Pengertian Hujan Orografis

Apa aitu hujan orografis ?

Apa perbedaan hujan orografis dengan hujan lainnya ?

Lantas bagaimana membedakan jenis hujan yang terjadi ?

Hujan orografis merupakan salah satu jenis hujan yang terjadi di wilayah pegunungan atau daerah dataran tinggi. Hujan orografis ini akan dapat terjadi karena peningkatan udara yang mengandung uap air keluar dari lembah menuju puncak karena dibawa oleh angin.

Naiknya udara atau awan yang mengandung uap air ke atas akan menyebabkan penurunan suhu di puncak gunung dan kemudian terkondensasi dan akhirnya menyebabkan hujan.

Mengapa hujan orografis terjadi di pengunungan ?

Hujan orografis terjadi di dataran tinggi atau pengunungan karena terjadinya hujan ini disebabkan oleh angin yang membawa udara yang mengandung uap air. Angin yang membawa udara kering dan biasanya disebut sebagai angin fohn.

Proses Hujan orografis

Proses terjadinya hujan orografis tentunya sama dengan hujan pada umumnya, namun yang membedakan yaitu hujan orografis ini melalui proses tertentu.

Proses terjadinya hujan orografis yaitu terjadinya curah hujan terjadinya yang melibatkan beberapa hal. Hal-hal yang berkaitan atau mempengaruhi hujan orografis tersebut yaitu udara yang mengandung uap air, angin fohn, daerah pegunungan.

Beberapa tahapan proses terjadinya hujan orografis adalah sebagai berikut :

  1. Di daerah pegunungan yang memiliki kandungan uap air.
  2. Adanya angin fohn di daerah sekitar pegunungan tersebut yang kemudian menyebabkan udara yang mengandung uap air bergerak ke pegunungan, lereng dan dataran yang lebih tinggi.
  3. Semakin banyak uap air yang dibawa oleh angin maka akan menjadi proses kondensasi. Hal tersebut karena udara di atas air semakin dingin sehingga uap lewat akan mengalami kondensasi atau pengembunan.
  4. Kondensasi atau proses pengembunan akan membentuk awan hitam sehingga terbentuk titik-titik air.
  5. Seteleh mengalami kejenuhan, titik-titik air yang berada di atas akan mengalami kejenuhan sehingga mengurangi kandungan air di dalamnya.
  6. Titik-titik air tersebut akan jatuh dan disebut dengan hujan orografis  

Manfaat Hujan Orografis

Setelah mengetahui apa itu hujan orografis, selanjutnya perlu diketahui beberapa manfaat yang dari terjadinya hujan orografis. Beberapa manfaat yang didapatkan dari terjadinya hujan orografis yaitu manfaat untuk pengunungan dan manfaat untuk makhluk hidup lain.
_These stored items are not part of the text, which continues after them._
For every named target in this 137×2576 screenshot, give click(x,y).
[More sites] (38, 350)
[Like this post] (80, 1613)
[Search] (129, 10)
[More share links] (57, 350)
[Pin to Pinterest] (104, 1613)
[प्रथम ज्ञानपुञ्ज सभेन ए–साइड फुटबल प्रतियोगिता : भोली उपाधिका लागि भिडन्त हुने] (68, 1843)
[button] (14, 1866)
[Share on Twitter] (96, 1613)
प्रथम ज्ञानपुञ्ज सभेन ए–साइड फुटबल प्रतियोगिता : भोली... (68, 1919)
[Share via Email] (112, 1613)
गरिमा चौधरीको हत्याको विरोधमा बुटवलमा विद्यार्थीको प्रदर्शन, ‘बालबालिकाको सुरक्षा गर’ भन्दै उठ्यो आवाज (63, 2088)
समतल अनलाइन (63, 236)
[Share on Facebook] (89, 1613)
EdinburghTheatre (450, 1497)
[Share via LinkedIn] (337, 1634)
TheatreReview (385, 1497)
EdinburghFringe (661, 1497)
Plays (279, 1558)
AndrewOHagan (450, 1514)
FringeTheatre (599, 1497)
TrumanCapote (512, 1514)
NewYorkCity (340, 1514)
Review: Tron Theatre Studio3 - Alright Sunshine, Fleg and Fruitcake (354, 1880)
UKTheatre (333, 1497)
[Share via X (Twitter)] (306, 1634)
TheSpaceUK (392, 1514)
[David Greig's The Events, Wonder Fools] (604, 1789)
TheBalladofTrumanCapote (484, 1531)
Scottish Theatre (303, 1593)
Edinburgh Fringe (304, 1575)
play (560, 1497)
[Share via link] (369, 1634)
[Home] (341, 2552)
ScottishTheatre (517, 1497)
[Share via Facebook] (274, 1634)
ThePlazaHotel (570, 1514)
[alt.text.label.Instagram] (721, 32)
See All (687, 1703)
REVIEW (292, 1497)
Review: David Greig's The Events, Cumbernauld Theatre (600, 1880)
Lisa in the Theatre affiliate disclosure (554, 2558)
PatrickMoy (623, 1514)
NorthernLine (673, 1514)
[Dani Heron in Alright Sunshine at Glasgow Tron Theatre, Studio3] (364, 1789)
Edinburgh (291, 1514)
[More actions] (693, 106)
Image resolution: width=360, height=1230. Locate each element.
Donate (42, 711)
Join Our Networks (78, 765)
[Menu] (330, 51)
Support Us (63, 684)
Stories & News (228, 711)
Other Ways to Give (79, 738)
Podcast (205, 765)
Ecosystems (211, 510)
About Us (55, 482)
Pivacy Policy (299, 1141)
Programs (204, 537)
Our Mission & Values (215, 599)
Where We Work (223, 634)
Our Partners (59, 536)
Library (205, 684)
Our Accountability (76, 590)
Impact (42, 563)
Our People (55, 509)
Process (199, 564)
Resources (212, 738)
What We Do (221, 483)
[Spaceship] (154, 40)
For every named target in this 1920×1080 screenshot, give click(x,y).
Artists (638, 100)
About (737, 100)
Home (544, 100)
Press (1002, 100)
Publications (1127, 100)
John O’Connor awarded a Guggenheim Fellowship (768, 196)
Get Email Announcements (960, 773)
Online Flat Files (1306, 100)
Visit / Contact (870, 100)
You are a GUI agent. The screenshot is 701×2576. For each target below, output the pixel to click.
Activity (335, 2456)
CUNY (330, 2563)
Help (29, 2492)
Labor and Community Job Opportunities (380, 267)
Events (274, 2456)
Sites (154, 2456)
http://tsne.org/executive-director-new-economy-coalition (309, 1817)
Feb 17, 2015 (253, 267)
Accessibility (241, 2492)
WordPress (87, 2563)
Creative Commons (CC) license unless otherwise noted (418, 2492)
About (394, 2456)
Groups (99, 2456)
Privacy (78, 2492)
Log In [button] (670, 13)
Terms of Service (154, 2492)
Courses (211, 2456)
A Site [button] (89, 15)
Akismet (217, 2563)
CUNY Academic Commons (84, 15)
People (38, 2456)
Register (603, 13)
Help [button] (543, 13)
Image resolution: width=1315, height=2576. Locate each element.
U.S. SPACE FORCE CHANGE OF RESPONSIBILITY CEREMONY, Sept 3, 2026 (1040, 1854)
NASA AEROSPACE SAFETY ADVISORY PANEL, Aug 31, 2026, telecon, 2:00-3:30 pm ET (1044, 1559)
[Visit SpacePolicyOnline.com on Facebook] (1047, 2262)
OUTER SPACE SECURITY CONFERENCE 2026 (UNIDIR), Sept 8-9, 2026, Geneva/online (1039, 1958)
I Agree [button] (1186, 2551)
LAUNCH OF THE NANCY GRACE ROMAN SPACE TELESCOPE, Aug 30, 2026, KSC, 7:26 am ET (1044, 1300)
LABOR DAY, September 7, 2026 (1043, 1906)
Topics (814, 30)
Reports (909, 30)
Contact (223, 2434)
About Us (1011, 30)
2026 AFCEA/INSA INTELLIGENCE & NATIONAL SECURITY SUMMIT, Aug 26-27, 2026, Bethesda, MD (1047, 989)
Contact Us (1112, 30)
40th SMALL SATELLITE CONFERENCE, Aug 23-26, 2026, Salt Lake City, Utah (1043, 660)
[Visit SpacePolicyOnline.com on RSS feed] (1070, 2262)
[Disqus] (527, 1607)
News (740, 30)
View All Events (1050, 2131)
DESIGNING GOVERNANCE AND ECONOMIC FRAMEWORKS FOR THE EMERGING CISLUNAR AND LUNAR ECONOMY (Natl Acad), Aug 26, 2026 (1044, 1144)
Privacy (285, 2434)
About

Secara khusus manfaat hujan orografis didaerah pegunungan adalah sebagai berikut :

a. Cadangan Air Meningkatkan

Manfaat hujan orografis di daerah pegunungan tentunya akan dapat meningkatkan cadangan air di pegunungan dan sekitarnya. Hal tersebut tentunya terjadi karena air hujan orografis akan meresap ke dalam tanah di sekitar pegunungan atau dataran tinggi yang terkena hujan orografis. Infiltrasi air yang masuk ke dalam tanah untuk membentuk air tanah dan dapat digunakan sebagai pasokan air cadangan.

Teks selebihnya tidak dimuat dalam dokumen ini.